However, assuming arguendo that the motel room was the defendant’s home, the court nevertheless determined that the alcove did not constitute curtilage.2020 IL 124289 at ¶29. In its analysis, the court relied on the four-factor test established by United States v. Dunn, 480 U.S. 294, 94 L.Ed.2d 326, 107 S.Ct. 1134, 1139 (1987):
[C]urtilage questions should be resolved with particular reference to four factors: the proximity of the area claimed to be curtilage to the home, whether the area is included within an enclosure surrounding the home, the nature of the uses to which the area is put, and the steps taken by the resident to protect the area from observation by people passing by. 2020 IL 124289at ¶29.
Applying the Dunn test, the court emphasized that the alcove where the drug-detection dog was led, while in close proximity to the defendant’s room, “was not within an enclosed area surrounding the room.” 2020 IL 124289 at ¶30. The court further emphasized that the “alcove was not put to personal use by the defendant” and was in a space open to the public and the defendant “took no steps to shield it from observation by other motel guests or the public.” Id. As a result, the court held the “warrantless dog sniff” conducted near the defendant’s motel room did not violate the Fourth Amendment property-based approach. 2020 IL 124289 at ¶31.

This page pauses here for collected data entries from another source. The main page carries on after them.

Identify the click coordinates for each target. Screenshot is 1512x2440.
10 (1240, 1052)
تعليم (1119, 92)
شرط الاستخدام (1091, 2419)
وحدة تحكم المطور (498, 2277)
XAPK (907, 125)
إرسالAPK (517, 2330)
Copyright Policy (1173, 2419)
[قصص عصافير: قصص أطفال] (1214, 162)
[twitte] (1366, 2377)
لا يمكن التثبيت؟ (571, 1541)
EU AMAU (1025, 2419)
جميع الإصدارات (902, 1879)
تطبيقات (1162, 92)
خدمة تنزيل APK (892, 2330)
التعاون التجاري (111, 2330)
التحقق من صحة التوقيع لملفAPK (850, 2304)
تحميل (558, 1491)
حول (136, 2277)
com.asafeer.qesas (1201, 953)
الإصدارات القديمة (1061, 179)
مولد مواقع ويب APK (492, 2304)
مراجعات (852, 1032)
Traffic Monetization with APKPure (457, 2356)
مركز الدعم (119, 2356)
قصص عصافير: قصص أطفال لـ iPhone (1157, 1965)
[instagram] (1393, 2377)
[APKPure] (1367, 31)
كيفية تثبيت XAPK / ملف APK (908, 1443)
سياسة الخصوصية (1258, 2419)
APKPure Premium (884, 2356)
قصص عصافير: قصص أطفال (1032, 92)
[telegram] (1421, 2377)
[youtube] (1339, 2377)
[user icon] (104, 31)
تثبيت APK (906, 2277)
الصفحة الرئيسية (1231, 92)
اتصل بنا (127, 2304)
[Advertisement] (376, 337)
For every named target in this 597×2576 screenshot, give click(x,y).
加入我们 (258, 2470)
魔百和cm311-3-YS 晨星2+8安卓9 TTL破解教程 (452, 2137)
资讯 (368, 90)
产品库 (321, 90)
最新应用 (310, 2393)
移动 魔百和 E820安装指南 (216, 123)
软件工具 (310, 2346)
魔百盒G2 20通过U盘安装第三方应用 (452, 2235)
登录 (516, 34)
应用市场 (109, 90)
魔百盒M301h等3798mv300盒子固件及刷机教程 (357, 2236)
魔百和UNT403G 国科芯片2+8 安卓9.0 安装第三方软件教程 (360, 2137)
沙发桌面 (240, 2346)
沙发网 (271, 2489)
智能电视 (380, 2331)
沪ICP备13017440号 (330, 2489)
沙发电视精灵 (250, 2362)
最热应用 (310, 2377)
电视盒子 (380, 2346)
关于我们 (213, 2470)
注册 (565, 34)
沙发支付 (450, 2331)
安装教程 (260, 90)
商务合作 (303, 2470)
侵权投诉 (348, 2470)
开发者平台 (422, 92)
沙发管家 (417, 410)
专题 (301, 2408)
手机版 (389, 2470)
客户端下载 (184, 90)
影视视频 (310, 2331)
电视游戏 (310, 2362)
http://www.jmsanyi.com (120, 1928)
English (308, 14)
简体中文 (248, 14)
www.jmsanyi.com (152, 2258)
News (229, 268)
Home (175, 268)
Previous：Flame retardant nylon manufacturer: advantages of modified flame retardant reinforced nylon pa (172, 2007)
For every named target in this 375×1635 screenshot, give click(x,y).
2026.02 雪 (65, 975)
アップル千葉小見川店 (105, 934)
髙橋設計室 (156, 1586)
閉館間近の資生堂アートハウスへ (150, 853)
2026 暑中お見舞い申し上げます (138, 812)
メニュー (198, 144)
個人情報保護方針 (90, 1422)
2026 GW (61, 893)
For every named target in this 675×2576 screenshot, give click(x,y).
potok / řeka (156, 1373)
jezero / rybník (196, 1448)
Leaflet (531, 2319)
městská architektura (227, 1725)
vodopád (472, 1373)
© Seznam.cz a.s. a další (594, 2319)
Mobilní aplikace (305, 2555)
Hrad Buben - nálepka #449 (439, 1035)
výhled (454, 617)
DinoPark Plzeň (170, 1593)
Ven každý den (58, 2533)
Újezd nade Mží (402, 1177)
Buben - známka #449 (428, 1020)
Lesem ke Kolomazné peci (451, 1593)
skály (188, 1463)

Second, the court assessed whether the warrantless dog sniff constituted a violation of the Fourth Amendment privacy-based approach. The basis of this approach is best exemplified by the two-factor test emphasized in Justice Harlan’s concurrence in Katz v. United States, 389 U.S. 347, 19 L.Ed.2d 576, 88 S.Ct. 507, 516 (1967). 2012 IL 124289 at ¶33. Under the Katz test, an individual has an expectation privacy, requiring a warrant, if (1) “the person ha[s] exhibited an actual (subjective) expectation of privacy” and (2) “that the expectation be one that society is prepared to recognize as ‘reasonable.’ ” Id., quoting Katz, supra, 88 S.Ct. at 516.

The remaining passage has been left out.